O arcebispo católico de Munique, Reinhard Marx, lançou há pouco um livro intitulado “O Capital”. A capa contém as mesmas cores e fontes gráficas da primeira edição de “O Capital”, de Karl Marx, publicada em Hamburgo em 1867.
“Marx não está morto e é preciso levá-lo a sério”, disse o prelado por ocasião do lançamento da obra. “Há que se confrontar com a obra de Karl Marx, que nos ajuda a entender as teorias da acumulação capitalista e o mercantilismo. Isso não significa deixar-se atrair pelas aberrações e atrocidades cometidas em seu nome no século XX”.
O autor do novo “O Capital” qualifica de “sociais-éticos” os princípios defendidos em seu livro, critica o capitalismo neoliberal, qualifica a especulação de “selvagem” e “pecado”, e advoga que a economia precisa ser redesenhada segundo normas éticas de uma nova ordem econômica e política.
“As regras do jogo devem ter qualidade ética. Nesse sentido, a doutrina social da Igreja é crítica frente ao capitalismo”, afirma o arcebispo. E acrescenta: “Um capitalismo sem marco regulatório é hostil às pessoas”.
O religioso reflete bem a posição oficial da Igreja Católica perante o capitalismo: criticam-se seus “abusos”, como se esses não fizessem parte de sua própria essência, baseada na acumulação privada da riqueza.
E quem haverá de pôr o guizo no pescoço do gato? O Estado capitalista é capaz de exercer a função de “marco regulatório” e impor limites à especulação e à exploração? Se um governo democrático-popular o faz, como ocorre hoje em países da América do Sul, desencadeia-se a grita geral de que é “populista” e “totalitário”.
O livro se inicia com uma carta de Reinhard Marx a Karl Marx, a quem chama de “querido homônimo”, falecido em 1883. Roga-lhe reconhecer agora seu equívoco quanto à inexistência de Deus. O que sugere, nas entrelinhas, que o religioso admite que o autor do “Manifesto Comunista” se encontra entre os que, do outro lado da vida, desfrutam da visão beatífica de Deus.
O lançamento da obra coincide com a turbulência financeira que, de certa forma, confirma as teorias de Karl Marx quanto às crises cíclicas do capitalismo. Contudo, o arcebispo ressalta que seu homônimo acertou muito pouco em suas previsões revolucionárias, como o surgimento do socialismo em países de avançado desenvolvimento capitalista.
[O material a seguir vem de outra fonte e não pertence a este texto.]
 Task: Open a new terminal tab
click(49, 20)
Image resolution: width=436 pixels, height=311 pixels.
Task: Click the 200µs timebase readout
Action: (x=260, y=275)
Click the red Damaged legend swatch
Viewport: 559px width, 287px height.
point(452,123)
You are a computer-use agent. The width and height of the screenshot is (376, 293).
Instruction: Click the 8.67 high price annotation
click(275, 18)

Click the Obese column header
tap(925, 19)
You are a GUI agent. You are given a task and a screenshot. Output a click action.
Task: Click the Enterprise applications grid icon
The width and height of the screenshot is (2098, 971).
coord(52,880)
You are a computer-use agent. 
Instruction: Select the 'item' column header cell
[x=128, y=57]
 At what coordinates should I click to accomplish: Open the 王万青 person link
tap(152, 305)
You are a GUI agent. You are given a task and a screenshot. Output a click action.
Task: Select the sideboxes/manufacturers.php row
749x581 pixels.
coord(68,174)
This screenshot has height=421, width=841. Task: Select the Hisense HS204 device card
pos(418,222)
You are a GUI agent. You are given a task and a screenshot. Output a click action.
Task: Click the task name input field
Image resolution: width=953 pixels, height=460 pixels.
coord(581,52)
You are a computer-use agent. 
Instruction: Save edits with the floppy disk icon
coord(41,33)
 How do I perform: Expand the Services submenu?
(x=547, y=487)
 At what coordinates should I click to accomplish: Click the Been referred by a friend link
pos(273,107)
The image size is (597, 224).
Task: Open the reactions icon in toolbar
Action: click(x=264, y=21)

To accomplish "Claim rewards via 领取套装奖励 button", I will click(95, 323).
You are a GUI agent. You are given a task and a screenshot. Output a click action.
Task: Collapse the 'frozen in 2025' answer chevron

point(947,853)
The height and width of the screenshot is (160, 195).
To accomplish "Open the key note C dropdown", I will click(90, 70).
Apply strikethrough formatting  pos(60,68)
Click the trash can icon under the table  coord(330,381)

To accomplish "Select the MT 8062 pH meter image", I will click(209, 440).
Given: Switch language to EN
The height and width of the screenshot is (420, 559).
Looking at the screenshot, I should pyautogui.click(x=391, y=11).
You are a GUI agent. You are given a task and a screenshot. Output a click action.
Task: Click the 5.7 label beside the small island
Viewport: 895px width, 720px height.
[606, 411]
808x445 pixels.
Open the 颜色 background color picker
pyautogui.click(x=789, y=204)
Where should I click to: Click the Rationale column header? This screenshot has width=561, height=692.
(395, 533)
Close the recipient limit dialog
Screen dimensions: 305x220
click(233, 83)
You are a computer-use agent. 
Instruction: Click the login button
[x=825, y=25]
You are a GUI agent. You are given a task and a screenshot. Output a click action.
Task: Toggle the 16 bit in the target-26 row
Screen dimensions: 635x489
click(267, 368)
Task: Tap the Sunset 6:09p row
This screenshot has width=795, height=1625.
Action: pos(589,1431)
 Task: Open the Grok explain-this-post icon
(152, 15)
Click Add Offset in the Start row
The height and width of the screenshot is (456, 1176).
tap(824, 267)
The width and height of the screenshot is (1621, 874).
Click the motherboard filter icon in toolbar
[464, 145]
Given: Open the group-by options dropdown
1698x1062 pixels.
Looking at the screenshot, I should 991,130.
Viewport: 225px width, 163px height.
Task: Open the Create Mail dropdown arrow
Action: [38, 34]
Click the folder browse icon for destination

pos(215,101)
O que se viu foi o contrário, o socialismo florescer, primeiro, num país semifeudal como a Rússia.
Falta ao livro explicar por que a Igreja Católica da Alemanha jamais excomungou Hitler, que se dizia católico, e também se equivocou ao aplicar boa parte de seus fundos no banco Lehman Brothers, cuja falência confirma, sim, as previsões do velho Marx.
Tudo indica que a obra de monsenhor Reinhard fomentará um novo interesse pelas do seu homônimo, assim como nas décadas de 1960 e 1970 muitos jovens, encantados em abraçar o marxismo, foram aprendê-lo no livro “O pensamento de Karl Marx”, escrito, para refutá-lo, pelo jesuíta Jean-Yves Calvez. Sua edição portuguesa, em dois tomos, era disputadíssima em meus tempos de prisão sob a ditadura militar.
Entre um Marx e outro convém não esquecer de um terceiro que figura entre os dois: Groucho Marx. Em matéria de concepções materialistas o humorista estadunidense não merece reparos: “Há coisas mais importantes que o dinheiro, mas… custam tanto!”
Que o digam aqueles que, ao ocuparem funções de poder, abandonaram suas antigas concepções socialistas e, hoje, liberam R$ 8 bilhões (metade a União, metade o governo de São Paulo) para salvar da crise a indústria automobilística instalada no Brasil. Por que não destinar tais recursos à ampliação do metrô, que favorece a coletividade?
Só mesmo Groucho Marx para explicar: “Estes são meus princípios; se você não gosta deles, eu tenho outros”.
Frei Betto é escritor, autor de “Calendário do Poder” (Rocco), entre outros livros.